Please forgive the lack of syntax highlighting in the pasted code; SyntaxHighlighter does not deal well with inline regular expression strings (such as those used in the .replace function calls). Since the syntax highlighting it was capable of in this scenario actually made it more difficult to read, I opted for no highlighting at all.

As for the function itself… well, you can’t argue with results! The replacement pattern is smart enough that it won’t include trailing punctuation in the URL. “Try something.com. It’s great.” will only match “something.com”, and not “something.com.”—the period as punctuation is separated from the URL. The same goes for commas, exclamation points, etc., and the logic applies congruently to URLs with a protocol prefix and those without (i.e., “http://something.com” versus “something.com”).

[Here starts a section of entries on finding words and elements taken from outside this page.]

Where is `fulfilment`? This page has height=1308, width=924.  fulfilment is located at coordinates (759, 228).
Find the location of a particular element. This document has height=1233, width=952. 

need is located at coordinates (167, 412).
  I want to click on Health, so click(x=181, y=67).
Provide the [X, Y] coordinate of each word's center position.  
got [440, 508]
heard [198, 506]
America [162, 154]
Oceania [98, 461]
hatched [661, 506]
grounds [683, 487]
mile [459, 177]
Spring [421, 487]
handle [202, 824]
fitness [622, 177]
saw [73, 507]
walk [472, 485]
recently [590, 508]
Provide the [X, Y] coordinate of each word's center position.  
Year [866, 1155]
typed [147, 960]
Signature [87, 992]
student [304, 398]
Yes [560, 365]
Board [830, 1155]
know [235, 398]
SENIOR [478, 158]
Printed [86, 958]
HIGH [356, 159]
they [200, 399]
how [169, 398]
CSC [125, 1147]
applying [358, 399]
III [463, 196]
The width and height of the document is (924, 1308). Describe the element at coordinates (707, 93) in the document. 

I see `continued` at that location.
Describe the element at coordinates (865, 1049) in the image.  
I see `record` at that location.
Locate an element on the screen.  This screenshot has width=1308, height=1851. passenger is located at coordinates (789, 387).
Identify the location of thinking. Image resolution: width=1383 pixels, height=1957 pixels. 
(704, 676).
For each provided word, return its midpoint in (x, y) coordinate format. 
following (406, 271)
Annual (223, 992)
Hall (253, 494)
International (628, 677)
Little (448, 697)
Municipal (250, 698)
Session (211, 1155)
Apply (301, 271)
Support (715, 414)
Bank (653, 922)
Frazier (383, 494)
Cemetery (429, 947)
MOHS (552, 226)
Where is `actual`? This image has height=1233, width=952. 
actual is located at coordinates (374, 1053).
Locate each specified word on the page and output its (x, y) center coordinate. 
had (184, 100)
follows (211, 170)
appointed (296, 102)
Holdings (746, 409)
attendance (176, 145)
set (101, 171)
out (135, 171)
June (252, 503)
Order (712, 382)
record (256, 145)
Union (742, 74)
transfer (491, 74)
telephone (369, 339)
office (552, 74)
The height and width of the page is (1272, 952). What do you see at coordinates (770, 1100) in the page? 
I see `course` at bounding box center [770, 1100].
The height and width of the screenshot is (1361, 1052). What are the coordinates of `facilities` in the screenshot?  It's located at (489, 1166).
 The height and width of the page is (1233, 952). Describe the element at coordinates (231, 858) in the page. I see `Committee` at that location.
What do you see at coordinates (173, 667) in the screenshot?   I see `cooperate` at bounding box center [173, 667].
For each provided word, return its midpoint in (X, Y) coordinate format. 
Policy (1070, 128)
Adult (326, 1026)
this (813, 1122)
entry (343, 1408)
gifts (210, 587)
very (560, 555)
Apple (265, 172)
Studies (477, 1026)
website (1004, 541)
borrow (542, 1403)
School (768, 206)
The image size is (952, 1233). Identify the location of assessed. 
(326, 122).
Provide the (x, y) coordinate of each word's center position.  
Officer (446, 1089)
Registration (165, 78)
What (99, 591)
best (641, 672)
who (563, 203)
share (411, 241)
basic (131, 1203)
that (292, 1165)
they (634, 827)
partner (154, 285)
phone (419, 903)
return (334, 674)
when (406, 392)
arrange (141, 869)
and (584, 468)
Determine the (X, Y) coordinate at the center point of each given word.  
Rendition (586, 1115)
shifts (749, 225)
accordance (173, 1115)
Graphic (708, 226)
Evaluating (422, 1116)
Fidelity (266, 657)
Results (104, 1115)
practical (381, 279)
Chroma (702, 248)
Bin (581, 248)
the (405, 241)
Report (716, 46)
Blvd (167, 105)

Additionally, the pattern will leave previously-converted links untouched (i.e., the pattern will not see “#anchor” as a hashtag in “http://something.com/index.php#anchor”).

Once I finish up with the WordPress status feed widget, I will post a PHP equivalent for this function. This JavaScript code, however, will likely become the “client-side only” implementation if server-side vs. client-side rendering is offered as a configuration option.


Update: The PHP version is finished.